- _Task requirements_
Your task is to quote the records from their first line through the line containing "Task: Click Find Usages in context menu", with nothing added or left out.

■ ■ ■ ■

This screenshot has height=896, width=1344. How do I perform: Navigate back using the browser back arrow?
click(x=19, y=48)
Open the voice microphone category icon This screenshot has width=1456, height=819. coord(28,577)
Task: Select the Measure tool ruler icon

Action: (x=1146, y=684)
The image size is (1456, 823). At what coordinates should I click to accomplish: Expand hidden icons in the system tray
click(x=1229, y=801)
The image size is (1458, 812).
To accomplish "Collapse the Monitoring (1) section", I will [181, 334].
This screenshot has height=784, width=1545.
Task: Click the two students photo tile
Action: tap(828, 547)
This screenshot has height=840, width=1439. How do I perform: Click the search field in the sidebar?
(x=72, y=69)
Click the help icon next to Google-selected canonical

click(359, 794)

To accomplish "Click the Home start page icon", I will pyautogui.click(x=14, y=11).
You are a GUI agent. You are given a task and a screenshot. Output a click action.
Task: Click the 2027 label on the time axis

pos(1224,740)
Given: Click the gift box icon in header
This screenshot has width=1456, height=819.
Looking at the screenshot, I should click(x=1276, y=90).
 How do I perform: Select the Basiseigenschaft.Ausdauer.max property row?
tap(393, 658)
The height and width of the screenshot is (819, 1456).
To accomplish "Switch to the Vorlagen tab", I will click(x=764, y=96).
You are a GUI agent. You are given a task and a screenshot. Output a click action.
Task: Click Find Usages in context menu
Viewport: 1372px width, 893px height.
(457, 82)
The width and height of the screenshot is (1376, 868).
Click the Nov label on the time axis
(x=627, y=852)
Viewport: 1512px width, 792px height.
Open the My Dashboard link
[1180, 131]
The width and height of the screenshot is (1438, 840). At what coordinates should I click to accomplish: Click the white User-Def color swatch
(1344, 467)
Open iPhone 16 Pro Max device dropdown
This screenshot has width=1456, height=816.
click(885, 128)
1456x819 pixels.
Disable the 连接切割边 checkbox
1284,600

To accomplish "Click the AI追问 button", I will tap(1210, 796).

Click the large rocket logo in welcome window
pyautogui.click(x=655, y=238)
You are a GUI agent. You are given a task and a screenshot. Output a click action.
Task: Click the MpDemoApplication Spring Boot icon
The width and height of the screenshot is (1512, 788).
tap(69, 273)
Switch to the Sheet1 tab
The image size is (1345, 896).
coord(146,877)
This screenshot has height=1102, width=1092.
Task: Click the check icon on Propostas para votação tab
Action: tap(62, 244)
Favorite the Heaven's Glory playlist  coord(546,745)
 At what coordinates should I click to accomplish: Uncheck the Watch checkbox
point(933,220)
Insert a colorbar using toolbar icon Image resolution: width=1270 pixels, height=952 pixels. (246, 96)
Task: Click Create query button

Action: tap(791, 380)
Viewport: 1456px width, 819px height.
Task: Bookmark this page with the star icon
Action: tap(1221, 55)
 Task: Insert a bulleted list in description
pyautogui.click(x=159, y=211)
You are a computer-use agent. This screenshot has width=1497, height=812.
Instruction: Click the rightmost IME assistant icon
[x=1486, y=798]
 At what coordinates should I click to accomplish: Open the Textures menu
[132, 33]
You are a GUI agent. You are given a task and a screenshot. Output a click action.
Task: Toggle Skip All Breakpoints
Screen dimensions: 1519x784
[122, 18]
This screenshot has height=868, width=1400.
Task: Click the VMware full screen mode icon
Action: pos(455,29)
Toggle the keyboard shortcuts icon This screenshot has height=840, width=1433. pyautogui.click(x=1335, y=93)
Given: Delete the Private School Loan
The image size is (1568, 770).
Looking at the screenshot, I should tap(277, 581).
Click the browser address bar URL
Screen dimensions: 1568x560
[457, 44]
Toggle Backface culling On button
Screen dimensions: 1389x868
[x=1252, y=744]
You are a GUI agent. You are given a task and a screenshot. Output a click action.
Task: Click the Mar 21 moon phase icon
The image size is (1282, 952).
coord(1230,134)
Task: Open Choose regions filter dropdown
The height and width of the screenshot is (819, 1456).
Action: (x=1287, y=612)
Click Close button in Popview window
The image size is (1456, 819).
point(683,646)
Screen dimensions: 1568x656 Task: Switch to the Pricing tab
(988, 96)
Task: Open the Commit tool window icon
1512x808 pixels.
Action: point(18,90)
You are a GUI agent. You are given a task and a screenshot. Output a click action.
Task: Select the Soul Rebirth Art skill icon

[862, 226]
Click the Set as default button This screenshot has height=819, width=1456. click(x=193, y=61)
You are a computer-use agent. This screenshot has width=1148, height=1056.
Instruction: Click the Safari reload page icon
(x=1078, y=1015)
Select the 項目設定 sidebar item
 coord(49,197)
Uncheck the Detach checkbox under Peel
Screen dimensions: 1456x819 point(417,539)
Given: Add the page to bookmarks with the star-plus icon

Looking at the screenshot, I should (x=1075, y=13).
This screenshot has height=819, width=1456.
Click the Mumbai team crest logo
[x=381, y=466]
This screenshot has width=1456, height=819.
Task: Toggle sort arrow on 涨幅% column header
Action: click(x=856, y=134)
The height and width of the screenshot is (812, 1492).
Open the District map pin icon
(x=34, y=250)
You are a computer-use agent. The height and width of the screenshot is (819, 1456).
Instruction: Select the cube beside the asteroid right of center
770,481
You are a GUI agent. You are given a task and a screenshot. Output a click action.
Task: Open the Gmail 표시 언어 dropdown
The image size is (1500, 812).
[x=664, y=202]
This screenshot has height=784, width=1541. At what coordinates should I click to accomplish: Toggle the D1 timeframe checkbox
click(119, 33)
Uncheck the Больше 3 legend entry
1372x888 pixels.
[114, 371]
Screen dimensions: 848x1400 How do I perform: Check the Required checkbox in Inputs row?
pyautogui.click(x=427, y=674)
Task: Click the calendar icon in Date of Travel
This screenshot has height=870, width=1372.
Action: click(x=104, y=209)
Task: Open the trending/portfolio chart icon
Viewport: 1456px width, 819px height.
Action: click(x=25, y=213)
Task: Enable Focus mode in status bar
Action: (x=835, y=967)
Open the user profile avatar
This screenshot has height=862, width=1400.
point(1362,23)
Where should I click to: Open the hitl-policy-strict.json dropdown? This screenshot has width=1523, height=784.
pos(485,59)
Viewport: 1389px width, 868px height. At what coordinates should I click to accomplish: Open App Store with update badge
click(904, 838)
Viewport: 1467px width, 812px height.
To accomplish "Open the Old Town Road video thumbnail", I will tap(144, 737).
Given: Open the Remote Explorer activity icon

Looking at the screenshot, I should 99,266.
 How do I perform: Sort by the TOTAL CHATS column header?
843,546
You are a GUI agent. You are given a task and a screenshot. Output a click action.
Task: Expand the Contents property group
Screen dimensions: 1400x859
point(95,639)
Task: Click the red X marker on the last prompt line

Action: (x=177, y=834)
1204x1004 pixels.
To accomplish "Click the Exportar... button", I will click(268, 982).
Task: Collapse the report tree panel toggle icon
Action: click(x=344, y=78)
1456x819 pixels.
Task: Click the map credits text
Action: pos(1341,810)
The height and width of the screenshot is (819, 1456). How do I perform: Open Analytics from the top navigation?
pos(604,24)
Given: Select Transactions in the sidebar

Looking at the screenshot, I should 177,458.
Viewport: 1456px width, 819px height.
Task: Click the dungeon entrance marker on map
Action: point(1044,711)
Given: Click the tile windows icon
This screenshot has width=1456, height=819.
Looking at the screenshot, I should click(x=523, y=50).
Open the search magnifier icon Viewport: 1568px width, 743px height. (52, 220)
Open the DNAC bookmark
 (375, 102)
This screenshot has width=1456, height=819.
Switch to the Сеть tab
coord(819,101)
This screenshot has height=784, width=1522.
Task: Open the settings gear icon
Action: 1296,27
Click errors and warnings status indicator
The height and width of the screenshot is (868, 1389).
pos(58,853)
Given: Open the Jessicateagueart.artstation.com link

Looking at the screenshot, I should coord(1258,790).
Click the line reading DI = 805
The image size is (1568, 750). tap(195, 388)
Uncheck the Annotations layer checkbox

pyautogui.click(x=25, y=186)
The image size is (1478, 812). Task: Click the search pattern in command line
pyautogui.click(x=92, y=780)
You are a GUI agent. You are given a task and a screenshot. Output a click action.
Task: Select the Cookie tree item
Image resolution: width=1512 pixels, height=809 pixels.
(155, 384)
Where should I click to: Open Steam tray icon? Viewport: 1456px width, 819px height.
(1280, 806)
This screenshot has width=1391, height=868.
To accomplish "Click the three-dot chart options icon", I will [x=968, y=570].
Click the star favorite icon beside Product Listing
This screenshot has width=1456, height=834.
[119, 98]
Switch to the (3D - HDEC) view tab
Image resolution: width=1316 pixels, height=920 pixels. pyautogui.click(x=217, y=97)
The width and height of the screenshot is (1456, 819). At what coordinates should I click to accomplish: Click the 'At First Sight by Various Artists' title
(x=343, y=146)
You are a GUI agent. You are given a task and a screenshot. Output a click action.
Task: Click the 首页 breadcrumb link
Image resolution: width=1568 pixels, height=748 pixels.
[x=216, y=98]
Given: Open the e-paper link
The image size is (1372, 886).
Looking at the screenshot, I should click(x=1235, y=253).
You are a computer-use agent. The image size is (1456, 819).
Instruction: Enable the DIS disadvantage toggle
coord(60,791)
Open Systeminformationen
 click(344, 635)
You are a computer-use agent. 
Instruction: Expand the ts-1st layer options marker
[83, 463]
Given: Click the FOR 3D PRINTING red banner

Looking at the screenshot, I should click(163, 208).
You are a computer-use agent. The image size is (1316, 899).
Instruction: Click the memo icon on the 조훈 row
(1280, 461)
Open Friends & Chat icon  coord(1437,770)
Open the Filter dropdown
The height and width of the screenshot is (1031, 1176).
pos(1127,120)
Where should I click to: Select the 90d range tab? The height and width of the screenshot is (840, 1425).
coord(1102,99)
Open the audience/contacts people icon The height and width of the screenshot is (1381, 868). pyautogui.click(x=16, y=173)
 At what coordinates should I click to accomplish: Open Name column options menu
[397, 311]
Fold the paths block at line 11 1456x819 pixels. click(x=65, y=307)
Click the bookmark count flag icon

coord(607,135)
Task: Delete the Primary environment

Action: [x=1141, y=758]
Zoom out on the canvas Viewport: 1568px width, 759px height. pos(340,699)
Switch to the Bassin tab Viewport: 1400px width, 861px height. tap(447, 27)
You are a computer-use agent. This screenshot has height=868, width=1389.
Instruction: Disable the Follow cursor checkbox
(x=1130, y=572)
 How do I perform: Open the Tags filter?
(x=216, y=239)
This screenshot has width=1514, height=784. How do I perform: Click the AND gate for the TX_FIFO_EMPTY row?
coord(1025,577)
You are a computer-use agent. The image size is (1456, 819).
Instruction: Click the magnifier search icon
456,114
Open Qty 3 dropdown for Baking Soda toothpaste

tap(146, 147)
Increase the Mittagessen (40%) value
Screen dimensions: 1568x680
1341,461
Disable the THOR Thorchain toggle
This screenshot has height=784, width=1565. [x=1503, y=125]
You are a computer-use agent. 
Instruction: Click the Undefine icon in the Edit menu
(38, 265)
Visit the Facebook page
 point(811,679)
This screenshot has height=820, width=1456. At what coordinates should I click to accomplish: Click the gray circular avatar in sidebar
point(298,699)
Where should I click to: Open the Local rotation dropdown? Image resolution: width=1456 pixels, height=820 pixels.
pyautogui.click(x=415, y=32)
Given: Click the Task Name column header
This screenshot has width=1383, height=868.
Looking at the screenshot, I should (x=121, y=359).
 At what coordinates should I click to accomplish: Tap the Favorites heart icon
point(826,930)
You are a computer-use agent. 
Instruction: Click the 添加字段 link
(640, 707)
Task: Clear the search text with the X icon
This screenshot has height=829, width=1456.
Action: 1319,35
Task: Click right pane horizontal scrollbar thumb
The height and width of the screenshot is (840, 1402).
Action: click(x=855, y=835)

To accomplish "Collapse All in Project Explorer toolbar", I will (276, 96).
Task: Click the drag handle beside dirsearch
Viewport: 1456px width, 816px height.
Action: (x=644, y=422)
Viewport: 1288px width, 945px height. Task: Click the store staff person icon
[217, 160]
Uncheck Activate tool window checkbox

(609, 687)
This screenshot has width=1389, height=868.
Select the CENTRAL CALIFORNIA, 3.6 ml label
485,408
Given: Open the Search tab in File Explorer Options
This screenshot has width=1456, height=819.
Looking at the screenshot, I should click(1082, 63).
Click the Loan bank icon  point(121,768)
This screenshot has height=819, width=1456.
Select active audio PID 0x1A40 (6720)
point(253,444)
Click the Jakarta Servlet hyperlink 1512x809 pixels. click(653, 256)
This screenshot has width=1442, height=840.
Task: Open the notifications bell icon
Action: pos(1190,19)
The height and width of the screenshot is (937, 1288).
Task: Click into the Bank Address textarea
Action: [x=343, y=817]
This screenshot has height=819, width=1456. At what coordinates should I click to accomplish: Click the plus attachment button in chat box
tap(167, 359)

■ ■ ■ ■

- _Solution below_
This screenshot has height=896, width=1344. How do I perform: Navigate back using the browser back arrow?
click(x=19, y=48)
Open the voice microphone category icon This screenshot has width=1456, height=819. coord(28,577)
Task: Select the Measure tool ruler icon

Action: (x=1146, y=684)
The image size is (1456, 823). At what coordinates should I click to accomplish: Expand hidden icons in the system tray
click(x=1229, y=801)
The image size is (1458, 812).
To accomplish "Collapse the Monitoring (1) section", I will [181, 334].
This screenshot has height=784, width=1545.
Task: Click the two students photo tile
Action: tap(828, 547)
This screenshot has height=840, width=1439. How do I perform: Click the search field in the sidebar?
(x=72, y=69)
Click the help icon next to Google-selected canonical

click(359, 794)

To accomplish "Click the Home start page icon", I will pyautogui.click(x=14, y=11).
You are a GUI agent. You are given a task and a screenshot. Output a click action.
Task: Click the 2027 label on the time axis

pos(1224,740)
Given: Click the gift box icon in header
This screenshot has width=1456, height=819.
Looking at the screenshot, I should click(x=1276, y=90).
 How do I perform: Select the Basiseigenschaft.Ausdauer.max property row?
tap(393, 658)
The height and width of the screenshot is (819, 1456).
To accomplish "Switch to the Vorlagen tab", I will click(x=764, y=96).
You are a GUI agent. You are given a task and a screenshot. Output a click action.
Task: Click Find Usages in context menu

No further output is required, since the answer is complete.